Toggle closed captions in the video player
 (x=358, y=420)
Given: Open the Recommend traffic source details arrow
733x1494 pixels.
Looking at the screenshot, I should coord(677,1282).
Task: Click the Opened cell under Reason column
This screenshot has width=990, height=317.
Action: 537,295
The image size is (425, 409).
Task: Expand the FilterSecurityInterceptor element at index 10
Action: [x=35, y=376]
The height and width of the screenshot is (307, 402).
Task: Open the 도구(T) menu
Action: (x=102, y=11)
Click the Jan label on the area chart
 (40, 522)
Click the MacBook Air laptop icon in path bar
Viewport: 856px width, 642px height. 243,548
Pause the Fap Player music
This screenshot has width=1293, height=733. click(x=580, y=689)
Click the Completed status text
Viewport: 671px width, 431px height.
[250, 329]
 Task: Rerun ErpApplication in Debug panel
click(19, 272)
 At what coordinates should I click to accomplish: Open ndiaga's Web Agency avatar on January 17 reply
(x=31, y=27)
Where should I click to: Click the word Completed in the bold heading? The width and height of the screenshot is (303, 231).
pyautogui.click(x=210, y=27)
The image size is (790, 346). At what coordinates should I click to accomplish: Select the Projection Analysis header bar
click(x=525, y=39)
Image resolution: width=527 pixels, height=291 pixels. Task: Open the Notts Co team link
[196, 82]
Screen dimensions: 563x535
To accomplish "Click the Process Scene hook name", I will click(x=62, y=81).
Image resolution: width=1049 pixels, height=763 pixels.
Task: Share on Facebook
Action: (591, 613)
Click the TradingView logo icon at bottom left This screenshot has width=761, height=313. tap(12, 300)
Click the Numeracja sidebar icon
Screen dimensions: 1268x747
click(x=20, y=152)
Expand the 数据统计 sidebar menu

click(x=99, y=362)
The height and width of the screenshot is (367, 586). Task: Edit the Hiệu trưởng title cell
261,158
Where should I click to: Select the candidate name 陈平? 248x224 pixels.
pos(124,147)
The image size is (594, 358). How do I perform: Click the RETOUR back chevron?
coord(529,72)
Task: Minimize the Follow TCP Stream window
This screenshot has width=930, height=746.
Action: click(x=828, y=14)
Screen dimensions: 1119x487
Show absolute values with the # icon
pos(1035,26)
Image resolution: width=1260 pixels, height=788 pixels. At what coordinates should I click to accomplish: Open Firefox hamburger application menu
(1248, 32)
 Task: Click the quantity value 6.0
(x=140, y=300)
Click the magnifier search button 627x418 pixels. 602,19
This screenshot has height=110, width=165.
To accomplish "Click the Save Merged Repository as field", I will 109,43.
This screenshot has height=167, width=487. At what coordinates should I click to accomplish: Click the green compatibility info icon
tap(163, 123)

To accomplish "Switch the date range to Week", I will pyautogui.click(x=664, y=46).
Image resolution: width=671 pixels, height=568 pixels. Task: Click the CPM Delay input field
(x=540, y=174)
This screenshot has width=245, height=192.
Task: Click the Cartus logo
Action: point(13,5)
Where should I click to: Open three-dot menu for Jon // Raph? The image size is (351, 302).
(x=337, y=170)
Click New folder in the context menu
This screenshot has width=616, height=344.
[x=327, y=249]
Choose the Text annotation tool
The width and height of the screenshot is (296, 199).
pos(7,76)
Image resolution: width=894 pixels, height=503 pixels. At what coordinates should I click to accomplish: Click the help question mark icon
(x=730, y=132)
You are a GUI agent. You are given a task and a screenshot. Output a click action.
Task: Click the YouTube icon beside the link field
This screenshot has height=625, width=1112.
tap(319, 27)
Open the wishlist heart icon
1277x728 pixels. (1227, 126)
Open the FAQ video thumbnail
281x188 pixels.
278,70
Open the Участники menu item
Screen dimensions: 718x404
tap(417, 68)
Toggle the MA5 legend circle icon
▬▬▬
• TASK DESCRIPTION
Copy the listing above verbatim, line by line.

• REPLY
Toggle closed captions in the video player
 (x=358, y=420)
Given: Open the Recommend traffic source details arrow
733x1494 pixels.
Looking at the screenshot, I should coord(677,1282).
Task: Click the Opened cell under Reason column
This screenshot has width=990, height=317.
Action: 537,295
The image size is (425, 409).
Task: Expand the FilterSecurityInterceptor element at index 10
Action: [x=35, y=376]
The height and width of the screenshot is (307, 402).
Task: Open the 도구(T) menu
Action: (x=102, y=11)
Click the Jan label on the area chart
 (40, 522)
Click the MacBook Air laptop icon in path bar
Viewport: 856px width, 642px height. 243,548
Pause the Fap Player music
This screenshot has width=1293, height=733. click(x=580, y=689)
Click the Completed status text
Viewport: 671px width, 431px height.
[250, 329]
 Task: Rerun ErpApplication in Debug panel
click(19, 272)
 At what coordinates should I click to accomplish: Open ndiaga's Web Agency avatar on January 17 reply
(x=31, y=27)
Where should I click to: Click the word Completed in the bold heading? The width and height of the screenshot is (303, 231).
pyautogui.click(x=210, y=27)
The image size is (790, 346). At what coordinates should I click to accomplish: Select the Projection Analysis header bar
click(x=525, y=39)
Image resolution: width=527 pixels, height=291 pixels. Task: Open the Notts Co team link
[196, 82]
Screen dimensions: 563x535
To accomplish "Click the Process Scene hook name", I will click(x=62, y=81).
Image resolution: width=1049 pixels, height=763 pixels.
Task: Share on Facebook
Action: (591, 613)
Click the TradingView logo icon at bottom left This screenshot has width=761, height=313. tap(12, 300)
Click the Numeracja sidebar icon
Screen dimensions: 1268x747
click(x=20, y=152)
Expand the 数据统计 sidebar menu

click(x=99, y=362)
The height and width of the screenshot is (367, 586). Task: Edit the Hiệu trưởng title cell
261,158
Where should I click to: Select the candidate name 陈平? 248x224 pixels.
pos(124,147)
The image size is (594, 358). How do I perform: Click the RETOUR back chevron?
coord(529,72)
Task: Minimize the Follow TCP Stream window
This screenshot has width=930, height=746.
Action: click(x=828, y=14)
Screen dimensions: 1119x487
Show absolute values with the # icon
pos(1035,26)
Image resolution: width=1260 pixels, height=788 pixels. At what coordinates should I click to accomplish: Open Firefox hamburger application menu
(1248, 32)
 Task: Click the quantity value 6.0
(x=140, y=300)
Click the magnifier search button 627x418 pixels. 602,19
This screenshot has height=110, width=165.
To accomplish "Click the Save Merged Repository as field", I will 109,43.
This screenshot has height=167, width=487. At what coordinates should I click to accomplish: Click the green compatibility info icon
tap(163, 123)

To accomplish "Switch the date range to Week", I will pyautogui.click(x=664, y=46).
Image resolution: width=671 pixels, height=568 pixels. Task: Click the CPM Delay input field
(x=540, y=174)
This screenshot has width=245, height=192.
Task: Click the Cartus logo
Action: point(13,5)
Where should I click to: Open three-dot menu for Jon // Raph? The image size is (351, 302).
(x=337, y=170)
Click New folder in the context menu
This screenshot has width=616, height=344.
[x=327, y=249]
Choose the Text annotation tool
The width and height of the screenshot is (296, 199).
pos(7,76)
Image resolution: width=894 pixels, height=503 pixels. At what coordinates should I click to accomplish: Click the help question mark icon
(x=730, y=132)
You are a GUI agent. You are given a task and a screenshot. Output a click action.
Task: Click the YouTube icon beside the link field
This screenshot has height=625, width=1112.
tap(319, 27)
Open the wishlist heart icon
1277x728 pixels. (1227, 126)
Open the FAQ video thumbnail
281x188 pixels.
278,70
Open the Участники menu item
Screen dimensions: 718x404
tap(417, 68)
Toggle the MA5 legend circle icon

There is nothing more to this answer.